Sam walked with her and offered to wait down in the street for ten minutes in case Marianne was not already there.
It was only as she slid into her cold bed in the dark that Deidre registered she had not asked for Sam’s details or whether he wished to be in contact again.
Marianne was indignant in the morning but Deidre was trying to keep some hold on a long dream – of a girl in a dark cellar having blood slowly sucked from her mute, reduced body. There was no way to leave and little chance of being found, though walkers came through the woods near the secluded cottage.
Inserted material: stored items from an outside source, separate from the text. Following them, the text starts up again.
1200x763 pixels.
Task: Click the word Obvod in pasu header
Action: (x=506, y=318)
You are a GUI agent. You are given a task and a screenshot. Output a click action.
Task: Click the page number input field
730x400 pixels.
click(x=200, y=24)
Had so much already been slowly, undramatically sucked out that she could not yell for help?
Down at reception, Sam’s card was in an envelope for her and Marianne was again angry, though unable to articulate what was so disturbing about her mother meeting an old friend.
Marianne had, over previous months, expressed some contempt that her parents felt sexless – security and the weight of duty being what they offered, unlike the newly together adults of the household where she often stayed.
Now it seemed that her mother being flat, lacking desire, was not so much of a problem to Marianne but any hint of a reversal was unforgivable.
Deidre and Sam had not exchanged even a kiss, but their evening left her animated.
She commented to her daughter on flowers they passed and called out in delight when the sky turned vibrant.
Marianne could only say, “Mother!” in her most exasperated tone, leaving Deidre to wonder how such ordinary pleasures had become blunted and why it hadn’t bothered her more.
It probably wasn’t Sam she wanted as much as feeling more alive, but their exchange continued in emails.
It felt sad that back when they could have been together, their young enthusiasm had been too filled with air bubbles of their own hopes to see each other well.
Now Deidre wished to know better this man her boy- love had become.
Why could she not conjure the same curiosity for Richard?
It wasn’t that she assumed he was already known, it was more to do with having given enough, having submitted to marriage as she had done. The complexities of sharing a home and responsibility for children had probably swallowed them both.